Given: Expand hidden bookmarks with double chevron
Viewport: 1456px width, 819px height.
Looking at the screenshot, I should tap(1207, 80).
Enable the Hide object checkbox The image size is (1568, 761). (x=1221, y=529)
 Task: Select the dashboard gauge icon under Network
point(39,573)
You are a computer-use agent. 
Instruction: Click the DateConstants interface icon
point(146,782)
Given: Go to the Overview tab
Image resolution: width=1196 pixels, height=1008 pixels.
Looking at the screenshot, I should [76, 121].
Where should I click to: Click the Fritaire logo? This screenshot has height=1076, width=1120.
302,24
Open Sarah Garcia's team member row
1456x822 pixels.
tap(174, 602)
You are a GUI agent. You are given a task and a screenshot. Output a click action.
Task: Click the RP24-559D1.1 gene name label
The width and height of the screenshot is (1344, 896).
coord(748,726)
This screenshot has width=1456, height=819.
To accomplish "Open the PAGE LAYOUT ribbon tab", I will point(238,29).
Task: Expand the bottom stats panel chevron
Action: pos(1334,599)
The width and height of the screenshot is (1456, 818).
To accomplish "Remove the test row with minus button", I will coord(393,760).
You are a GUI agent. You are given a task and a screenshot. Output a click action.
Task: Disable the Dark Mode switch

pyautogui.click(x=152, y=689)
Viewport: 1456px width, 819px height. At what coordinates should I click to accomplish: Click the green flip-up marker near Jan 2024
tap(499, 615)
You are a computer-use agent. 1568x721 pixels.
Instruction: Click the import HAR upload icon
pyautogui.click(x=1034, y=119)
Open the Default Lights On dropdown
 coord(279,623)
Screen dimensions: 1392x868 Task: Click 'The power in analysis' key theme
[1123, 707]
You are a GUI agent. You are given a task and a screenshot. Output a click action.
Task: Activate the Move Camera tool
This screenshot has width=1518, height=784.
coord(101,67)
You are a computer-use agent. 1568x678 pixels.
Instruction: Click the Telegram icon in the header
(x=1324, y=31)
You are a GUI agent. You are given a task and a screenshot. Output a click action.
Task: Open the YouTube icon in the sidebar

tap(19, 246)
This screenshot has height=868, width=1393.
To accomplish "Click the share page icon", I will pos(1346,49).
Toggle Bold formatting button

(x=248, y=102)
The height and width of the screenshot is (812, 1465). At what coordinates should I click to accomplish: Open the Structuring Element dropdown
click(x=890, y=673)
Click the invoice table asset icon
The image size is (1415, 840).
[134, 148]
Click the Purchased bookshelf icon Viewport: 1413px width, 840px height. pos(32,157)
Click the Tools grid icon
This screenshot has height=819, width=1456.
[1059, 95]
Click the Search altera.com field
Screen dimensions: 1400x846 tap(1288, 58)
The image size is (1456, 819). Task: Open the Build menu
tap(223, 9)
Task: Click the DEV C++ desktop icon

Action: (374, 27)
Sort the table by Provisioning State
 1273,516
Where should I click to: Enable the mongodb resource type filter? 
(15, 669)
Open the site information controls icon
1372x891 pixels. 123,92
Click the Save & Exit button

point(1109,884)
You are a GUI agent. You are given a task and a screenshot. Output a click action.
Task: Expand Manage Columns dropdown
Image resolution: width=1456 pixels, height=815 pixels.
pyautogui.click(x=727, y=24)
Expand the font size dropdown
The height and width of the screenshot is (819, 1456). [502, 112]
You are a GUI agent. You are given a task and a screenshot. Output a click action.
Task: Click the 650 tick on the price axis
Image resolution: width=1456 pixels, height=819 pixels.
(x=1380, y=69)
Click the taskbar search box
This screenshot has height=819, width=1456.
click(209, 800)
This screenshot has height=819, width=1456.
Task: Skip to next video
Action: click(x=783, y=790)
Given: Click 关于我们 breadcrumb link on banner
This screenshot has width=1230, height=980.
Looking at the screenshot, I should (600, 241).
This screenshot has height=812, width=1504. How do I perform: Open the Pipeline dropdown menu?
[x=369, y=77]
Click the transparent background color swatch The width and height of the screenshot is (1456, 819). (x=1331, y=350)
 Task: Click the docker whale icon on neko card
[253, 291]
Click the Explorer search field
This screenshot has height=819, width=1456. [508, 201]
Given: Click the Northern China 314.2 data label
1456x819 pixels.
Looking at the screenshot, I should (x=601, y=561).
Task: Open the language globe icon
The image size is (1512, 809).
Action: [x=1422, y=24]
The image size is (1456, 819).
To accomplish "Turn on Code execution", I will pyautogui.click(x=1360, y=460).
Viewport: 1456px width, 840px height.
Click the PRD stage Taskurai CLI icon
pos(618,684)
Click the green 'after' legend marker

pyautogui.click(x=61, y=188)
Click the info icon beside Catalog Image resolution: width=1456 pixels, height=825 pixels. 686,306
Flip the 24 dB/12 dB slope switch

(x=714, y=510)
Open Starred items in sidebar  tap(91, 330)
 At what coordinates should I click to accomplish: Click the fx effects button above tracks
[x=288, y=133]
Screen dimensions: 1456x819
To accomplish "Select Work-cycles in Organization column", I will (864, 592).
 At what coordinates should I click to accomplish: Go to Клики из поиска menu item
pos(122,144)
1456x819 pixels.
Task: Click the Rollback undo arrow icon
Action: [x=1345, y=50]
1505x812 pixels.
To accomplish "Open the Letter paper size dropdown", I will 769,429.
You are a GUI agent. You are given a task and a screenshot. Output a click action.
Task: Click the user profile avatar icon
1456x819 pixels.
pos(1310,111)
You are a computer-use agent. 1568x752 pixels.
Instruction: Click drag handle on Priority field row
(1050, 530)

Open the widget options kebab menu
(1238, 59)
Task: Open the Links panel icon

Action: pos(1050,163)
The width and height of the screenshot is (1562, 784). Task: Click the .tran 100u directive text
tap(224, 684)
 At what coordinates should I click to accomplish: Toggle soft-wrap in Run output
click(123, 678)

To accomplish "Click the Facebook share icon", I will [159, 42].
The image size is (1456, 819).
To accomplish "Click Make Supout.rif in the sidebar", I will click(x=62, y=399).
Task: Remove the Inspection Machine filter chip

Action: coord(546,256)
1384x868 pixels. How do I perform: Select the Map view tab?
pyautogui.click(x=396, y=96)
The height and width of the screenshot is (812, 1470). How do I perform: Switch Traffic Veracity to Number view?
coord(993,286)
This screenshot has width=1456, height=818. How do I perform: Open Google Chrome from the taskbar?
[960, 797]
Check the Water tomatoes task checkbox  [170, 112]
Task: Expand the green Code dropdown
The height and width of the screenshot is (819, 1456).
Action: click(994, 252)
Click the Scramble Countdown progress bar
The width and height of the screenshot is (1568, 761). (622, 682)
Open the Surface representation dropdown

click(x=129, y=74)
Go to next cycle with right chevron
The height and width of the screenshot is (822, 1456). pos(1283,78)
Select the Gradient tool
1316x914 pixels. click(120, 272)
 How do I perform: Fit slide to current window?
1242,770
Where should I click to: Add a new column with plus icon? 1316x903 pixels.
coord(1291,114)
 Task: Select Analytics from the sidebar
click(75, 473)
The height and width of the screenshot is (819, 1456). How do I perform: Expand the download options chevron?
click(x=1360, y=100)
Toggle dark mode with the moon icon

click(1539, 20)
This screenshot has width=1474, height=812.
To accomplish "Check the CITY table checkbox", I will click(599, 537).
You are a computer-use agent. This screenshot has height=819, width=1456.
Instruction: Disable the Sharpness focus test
══════════════════════════════
Go through the records and set each one down again, unchanged.

Given: Expand hidden bookmarks with double chevron
Viewport: 1456px width, 819px height.
Looking at the screenshot, I should tap(1207, 80).
Enable the Hide object checkbox The image size is (1568, 761). (x=1221, y=529)
 Task: Select the dashboard gauge icon under Network
point(39,573)
You are a computer-use agent. 
Instruction: Click the DateConstants interface icon
point(146,782)
Given: Go to the Overview tab
Image resolution: width=1196 pixels, height=1008 pixels.
Looking at the screenshot, I should [76, 121].
Where should I click to: Click the Fritaire logo? This screenshot has height=1076, width=1120.
302,24
Open Sarah Garcia's team member row
1456x822 pixels.
tap(174, 602)
You are a GUI agent. You are given a task and a screenshot. Output a click action.
Task: Click the RP24-559D1.1 gene name label
The width and height of the screenshot is (1344, 896).
coord(748,726)
This screenshot has width=1456, height=819.
To accomplish "Open the PAGE LAYOUT ribbon tab", I will point(238,29).
Task: Expand the bottom stats panel chevron
Action: pos(1334,599)
The width and height of the screenshot is (1456, 818).
To accomplish "Remove the test row with minus button", I will coord(393,760).
You are a GUI agent. You are given a task and a screenshot. Output a click action.
Task: Disable the Dark Mode switch

pyautogui.click(x=152, y=689)
Viewport: 1456px width, 819px height. At what coordinates should I click to accomplish: Click the green flip-up marker near Jan 2024
tap(499, 615)
You are a computer-use agent. 1568x721 pixels.
Instruction: Click the import HAR upload icon
pyautogui.click(x=1034, y=119)
Open the Default Lights On dropdown
 coord(279,623)
Screen dimensions: 1392x868 Task: Click 'The power in analysis' key theme
[1123, 707]
You are a GUI agent. You are given a task and a screenshot. Output a click action.
Task: Activate the Move Camera tool
This screenshot has width=1518, height=784.
coord(101,67)
You are a computer-use agent. 1568x678 pixels.
Instruction: Click the Telegram icon in the header
(x=1324, y=31)
You are a GUI agent. You are given a task and a screenshot. Output a click action.
Task: Open the YouTube icon in the sidebar

tap(19, 246)
This screenshot has height=868, width=1393.
To accomplish "Click the share page icon", I will pos(1346,49).
Toggle Bold formatting button

(x=248, y=102)
The height and width of the screenshot is (812, 1465). At what coordinates should I click to accomplish: Open the Structuring Element dropdown
click(x=890, y=673)
Click the invoice table asset icon
The image size is (1415, 840).
[134, 148]
Click the Purchased bookshelf icon Viewport: 1413px width, 840px height. pos(32,157)
Click the Tools grid icon
This screenshot has height=819, width=1456.
[1059, 95]
Click the Search altera.com field
Screen dimensions: 1400x846 tap(1288, 58)
The image size is (1456, 819). Task: Open the Build menu
tap(223, 9)
Task: Click the DEV C++ desktop icon

Action: (374, 27)
Sort the table by Provisioning State
 1273,516
Where should I click to: Enable the mongodb resource type filter? 
(15, 669)
Open the site information controls icon
1372x891 pixels. 123,92
Click the Save & Exit button

point(1109,884)
You are a GUI agent. You are given a task and a screenshot. Output a click action.
Task: Expand Manage Columns dropdown
Image resolution: width=1456 pixels, height=815 pixels.
pyautogui.click(x=727, y=24)
Expand the font size dropdown
The height and width of the screenshot is (819, 1456). [502, 112]
You are a GUI agent. You are given a task and a screenshot. Output a click action.
Task: Click the 650 tick on the price axis
Image resolution: width=1456 pixels, height=819 pixels.
(x=1380, y=69)
Click the taskbar search box
This screenshot has height=819, width=1456.
click(209, 800)
This screenshot has height=819, width=1456.
Task: Skip to next video
Action: click(x=783, y=790)
Given: Click 关于我们 breadcrumb link on banner
This screenshot has width=1230, height=980.
Looking at the screenshot, I should (600, 241).
This screenshot has height=812, width=1504. How do I perform: Open the Pipeline dropdown menu?
[x=369, y=77]
Click the transparent background color swatch The width and height of the screenshot is (1456, 819). (x=1331, y=350)
 Task: Click the docker whale icon on neko card
[253, 291]
Click the Explorer search field
This screenshot has height=819, width=1456. [508, 201]
Given: Click the Northern China 314.2 data label
1456x819 pixels.
Looking at the screenshot, I should (x=601, y=561).
Task: Open the language globe icon
The image size is (1512, 809).
Action: [x=1422, y=24]
The image size is (1456, 819).
To accomplish "Turn on Code execution", I will pyautogui.click(x=1360, y=460).
Viewport: 1456px width, 840px height.
Click the PRD stage Taskurai CLI icon
pos(618,684)
Click the green 'after' legend marker

pyautogui.click(x=61, y=188)
Click the info icon beside Catalog Image resolution: width=1456 pixels, height=825 pixels. 686,306
Flip the 24 dB/12 dB slope switch

(x=714, y=510)
Open Starred items in sidebar  tap(91, 330)
 At what coordinates should I click to accomplish: Click the fx effects button above tracks
[x=288, y=133]
Screen dimensions: 1456x819
To accomplish "Select Work-cycles in Organization column", I will (864, 592).
 At what coordinates should I click to accomplish: Go to Клики из поиска menu item
pos(122,144)
1456x819 pixels.
Task: Click the Rollback undo arrow icon
Action: [x=1345, y=50]
1505x812 pixels.
To accomplish "Open the Letter paper size dropdown", I will 769,429.
You are a GUI agent. You are given a task and a screenshot. Output a click action.
Task: Click the user profile avatar icon
1456x819 pixels.
pos(1310,111)
You are a computer-use agent. 1568x752 pixels.
Instruction: Click drag handle on Priority field row
(1050, 530)

Open the widget options kebab menu
(1238, 59)
Task: Open the Links panel icon

Action: pos(1050,163)
The width and height of the screenshot is (1562, 784). Task: Click the .tran 100u directive text
tap(224, 684)
 At what coordinates should I click to accomplish: Toggle soft-wrap in Run output
click(123, 678)

To accomplish "Click the Facebook share icon", I will [159, 42].
The image size is (1456, 819).
To accomplish "Click Make Supout.rif in the sidebar", I will click(x=62, y=399).
Task: Remove the Inspection Machine filter chip

Action: coord(546,256)
1384x868 pixels. How do I perform: Select the Map view tab?
pyautogui.click(x=396, y=96)
The height and width of the screenshot is (812, 1470). How do I perform: Switch Traffic Veracity to Number view?
coord(993,286)
This screenshot has width=1456, height=818. How do I perform: Open Google Chrome from the taskbar?
[960, 797]
Check the Water tomatoes task checkbox  [170, 112]
Task: Expand the green Code dropdown
The height and width of the screenshot is (819, 1456).
Action: click(994, 252)
Click the Scramble Countdown progress bar
The width and height of the screenshot is (1568, 761). (622, 682)
Open the Surface representation dropdown

click(x=129, y=74)
Go to next cycle with right chevron
The height and width of the screenshot is (822, 1456). pos(1283,78)
Select the Gradient tool
1316x914 pixels. click(120, 272)
 How do I perform: Fit slide to current window?
1242,770
Where should I click to: Add a new column with plus icon? 1316x903 pixels.
coord(1291,114)
 Task: Select Analytics from the sidebar
click(75, 473)
The height and width of the screenshot is (819, 1456). How do I perform: Expand the download options chevron?
click(x=1360, y=100)
Toggle dark mode with the moon icon

click(1539, 20)
This screenshot has width=1474, height=812.
To accomplish "Check the CITY table checkbox", I will click(599, 537).
You are a computer-use agent. This screenshot has height=819, width=1456.
Instruction: Disable the Sharpness focus test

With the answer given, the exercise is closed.